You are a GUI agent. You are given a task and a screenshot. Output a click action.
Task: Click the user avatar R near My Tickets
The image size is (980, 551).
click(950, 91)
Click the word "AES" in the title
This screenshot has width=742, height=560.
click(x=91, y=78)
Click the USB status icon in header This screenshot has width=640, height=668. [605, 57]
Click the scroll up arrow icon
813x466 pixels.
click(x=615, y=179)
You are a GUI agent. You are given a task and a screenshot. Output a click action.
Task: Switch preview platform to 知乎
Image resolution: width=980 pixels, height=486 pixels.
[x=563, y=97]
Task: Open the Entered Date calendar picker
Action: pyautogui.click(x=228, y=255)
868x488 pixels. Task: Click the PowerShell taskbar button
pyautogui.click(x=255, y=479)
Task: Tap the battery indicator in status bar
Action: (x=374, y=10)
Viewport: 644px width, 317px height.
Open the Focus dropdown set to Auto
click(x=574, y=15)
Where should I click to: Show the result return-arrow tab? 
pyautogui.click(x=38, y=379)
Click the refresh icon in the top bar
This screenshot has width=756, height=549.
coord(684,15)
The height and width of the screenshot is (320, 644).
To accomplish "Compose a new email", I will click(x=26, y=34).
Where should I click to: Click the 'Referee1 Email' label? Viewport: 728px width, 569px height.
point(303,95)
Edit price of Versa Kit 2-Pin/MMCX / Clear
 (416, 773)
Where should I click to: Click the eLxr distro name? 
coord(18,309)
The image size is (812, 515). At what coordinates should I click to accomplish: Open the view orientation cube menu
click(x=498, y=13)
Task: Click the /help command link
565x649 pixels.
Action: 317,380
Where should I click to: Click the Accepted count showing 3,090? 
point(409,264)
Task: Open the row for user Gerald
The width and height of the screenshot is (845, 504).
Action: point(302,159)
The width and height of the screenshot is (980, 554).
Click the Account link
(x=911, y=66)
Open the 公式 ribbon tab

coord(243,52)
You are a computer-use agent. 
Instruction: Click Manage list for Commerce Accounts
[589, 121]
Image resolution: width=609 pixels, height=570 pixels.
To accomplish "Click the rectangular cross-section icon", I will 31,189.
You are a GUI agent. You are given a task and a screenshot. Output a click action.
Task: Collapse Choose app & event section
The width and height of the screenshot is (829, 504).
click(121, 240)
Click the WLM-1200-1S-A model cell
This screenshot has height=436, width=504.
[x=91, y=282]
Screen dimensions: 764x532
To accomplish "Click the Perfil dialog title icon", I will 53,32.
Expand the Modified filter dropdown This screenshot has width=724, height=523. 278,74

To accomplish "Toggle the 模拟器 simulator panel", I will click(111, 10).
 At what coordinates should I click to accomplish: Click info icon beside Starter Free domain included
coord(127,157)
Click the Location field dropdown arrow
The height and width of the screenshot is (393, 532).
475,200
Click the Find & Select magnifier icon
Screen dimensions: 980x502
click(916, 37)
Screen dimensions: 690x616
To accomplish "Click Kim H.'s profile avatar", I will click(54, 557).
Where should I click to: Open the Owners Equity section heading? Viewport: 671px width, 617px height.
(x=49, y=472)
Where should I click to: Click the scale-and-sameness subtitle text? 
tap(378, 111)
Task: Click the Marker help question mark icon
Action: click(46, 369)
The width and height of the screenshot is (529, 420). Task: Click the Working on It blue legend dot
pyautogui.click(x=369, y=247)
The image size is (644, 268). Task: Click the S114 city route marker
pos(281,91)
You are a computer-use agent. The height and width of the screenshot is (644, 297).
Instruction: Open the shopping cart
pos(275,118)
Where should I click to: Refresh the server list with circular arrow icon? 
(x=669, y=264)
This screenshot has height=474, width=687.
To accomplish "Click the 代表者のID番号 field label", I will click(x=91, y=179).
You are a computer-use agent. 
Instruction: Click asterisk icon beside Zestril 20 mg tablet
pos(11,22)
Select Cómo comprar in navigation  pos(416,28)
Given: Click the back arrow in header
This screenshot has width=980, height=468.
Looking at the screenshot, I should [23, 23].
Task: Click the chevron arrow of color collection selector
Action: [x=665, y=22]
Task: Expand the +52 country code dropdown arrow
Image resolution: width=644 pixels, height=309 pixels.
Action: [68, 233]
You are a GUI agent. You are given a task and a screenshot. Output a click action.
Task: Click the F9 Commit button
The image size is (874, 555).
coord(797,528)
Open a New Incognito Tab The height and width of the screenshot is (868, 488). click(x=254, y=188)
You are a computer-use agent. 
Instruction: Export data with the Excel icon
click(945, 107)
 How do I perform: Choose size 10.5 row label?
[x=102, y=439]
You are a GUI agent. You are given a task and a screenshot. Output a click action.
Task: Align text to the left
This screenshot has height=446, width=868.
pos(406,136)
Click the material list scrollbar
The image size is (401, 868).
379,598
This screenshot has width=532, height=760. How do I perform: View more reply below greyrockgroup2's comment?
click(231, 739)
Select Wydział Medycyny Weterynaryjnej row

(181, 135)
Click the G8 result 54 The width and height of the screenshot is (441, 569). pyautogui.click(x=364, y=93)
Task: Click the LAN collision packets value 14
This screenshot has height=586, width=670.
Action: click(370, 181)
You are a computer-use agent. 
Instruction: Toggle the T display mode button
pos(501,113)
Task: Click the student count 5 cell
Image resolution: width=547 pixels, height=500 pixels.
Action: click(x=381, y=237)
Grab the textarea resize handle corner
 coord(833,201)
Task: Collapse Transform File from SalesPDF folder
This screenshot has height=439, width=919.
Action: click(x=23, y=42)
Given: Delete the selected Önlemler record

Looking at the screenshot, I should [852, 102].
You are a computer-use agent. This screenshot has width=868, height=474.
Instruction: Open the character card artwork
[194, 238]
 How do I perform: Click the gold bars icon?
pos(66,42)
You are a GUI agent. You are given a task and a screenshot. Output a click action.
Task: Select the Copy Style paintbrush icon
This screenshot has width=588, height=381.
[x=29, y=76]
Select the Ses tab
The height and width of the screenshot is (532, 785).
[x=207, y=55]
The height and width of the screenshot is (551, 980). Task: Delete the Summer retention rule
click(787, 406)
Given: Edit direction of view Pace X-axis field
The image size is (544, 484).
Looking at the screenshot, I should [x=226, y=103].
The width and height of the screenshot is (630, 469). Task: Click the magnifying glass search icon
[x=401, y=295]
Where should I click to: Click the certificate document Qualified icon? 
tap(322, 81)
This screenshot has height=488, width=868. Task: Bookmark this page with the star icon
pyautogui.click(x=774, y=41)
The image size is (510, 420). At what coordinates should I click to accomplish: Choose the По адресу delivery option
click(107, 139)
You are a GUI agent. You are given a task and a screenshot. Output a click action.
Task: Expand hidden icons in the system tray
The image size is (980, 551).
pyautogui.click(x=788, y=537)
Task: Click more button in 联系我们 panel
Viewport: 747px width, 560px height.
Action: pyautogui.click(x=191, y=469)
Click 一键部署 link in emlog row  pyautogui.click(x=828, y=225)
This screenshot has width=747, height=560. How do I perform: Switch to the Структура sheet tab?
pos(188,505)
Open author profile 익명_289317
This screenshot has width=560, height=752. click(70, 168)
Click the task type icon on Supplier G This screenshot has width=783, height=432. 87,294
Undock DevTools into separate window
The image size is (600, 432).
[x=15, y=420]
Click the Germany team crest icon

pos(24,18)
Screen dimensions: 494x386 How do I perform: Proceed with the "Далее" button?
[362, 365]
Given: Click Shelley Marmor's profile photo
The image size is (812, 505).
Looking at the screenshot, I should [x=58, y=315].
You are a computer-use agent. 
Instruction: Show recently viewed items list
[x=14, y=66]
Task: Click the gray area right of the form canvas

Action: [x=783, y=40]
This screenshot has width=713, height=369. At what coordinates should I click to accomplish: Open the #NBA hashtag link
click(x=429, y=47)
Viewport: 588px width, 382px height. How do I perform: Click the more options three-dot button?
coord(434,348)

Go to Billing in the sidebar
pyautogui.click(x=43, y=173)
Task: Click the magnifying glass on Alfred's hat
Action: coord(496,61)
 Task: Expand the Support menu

- - -

§ INSTRUCTION: Rewrite the lines from the one containing "Click the Find & Select magnifier icon" through the one containing "Open a New Incognito", both included, putting "Goal" wherever "Instruction" appears and changing nothing else.

§ SOLVED PROBLEM:
Click the Find & Select magnifier icon
Screen dimensions: 980x502
click(916, 37)
Screen dimensions: 690x616
To accomplish "Click Kim H.'s profile avatar", I will click(54, 557).
Where should I click to: Open the Owners Equity section heading? Viewport: 671px width, 617px height.
(x=49, y=472)
Where should I click to: Click the scale-and-sameness subtitle text? 
tap(378, 111)
Task: Click the Marker help question mark icon
Action: click(46, 369)
The width and height of the screenshot is (529, 420). Task: Click the Working on It blue legend dot
pyautogui.click(x=369, y=247)
The image size is (644, 268). Task: Click the S114 city route marker
pos(281,91)
You are a computer-use agent. The height and width of the screenshot is (644, 297).
Goal: Open the shopping cart
pos(275,118)
Where should I click to: Refresh the server list with circular arrow icon? 
(x=669, y=264)
This screenshot has height=474, width=687.
To accomplish "Click the 代表者のID番号 field label", I will click(x=91, y=179).
You are a computer-use agent. 
Goal: Click asterisk icon beside Zestril 20 mg tablet
pos(11,22)
Select Cómo comprar in navigation  pos(416,28)
Given: Click the back arrow in header
This screenshot has width=980, height=468.
Looking at the screenshot, I should [23, 23].
Task: Click the chevron arrow of color collection selector
Action: [x=665, y=22]
Task: Expand the +52 country code dropdown arrow
Image resolution: width=644 pixels, height=309 pixels.
Action: [68, 233]
You are a GUI agent. You are given a task and a screenshot. Output a click action.
Task: Click the F9 Commit button
The image size is (874, 555).
coord(797,528)
Open a New Incognito Tab The height and width of the screenshot is (868, 488). click(x=254, y=188)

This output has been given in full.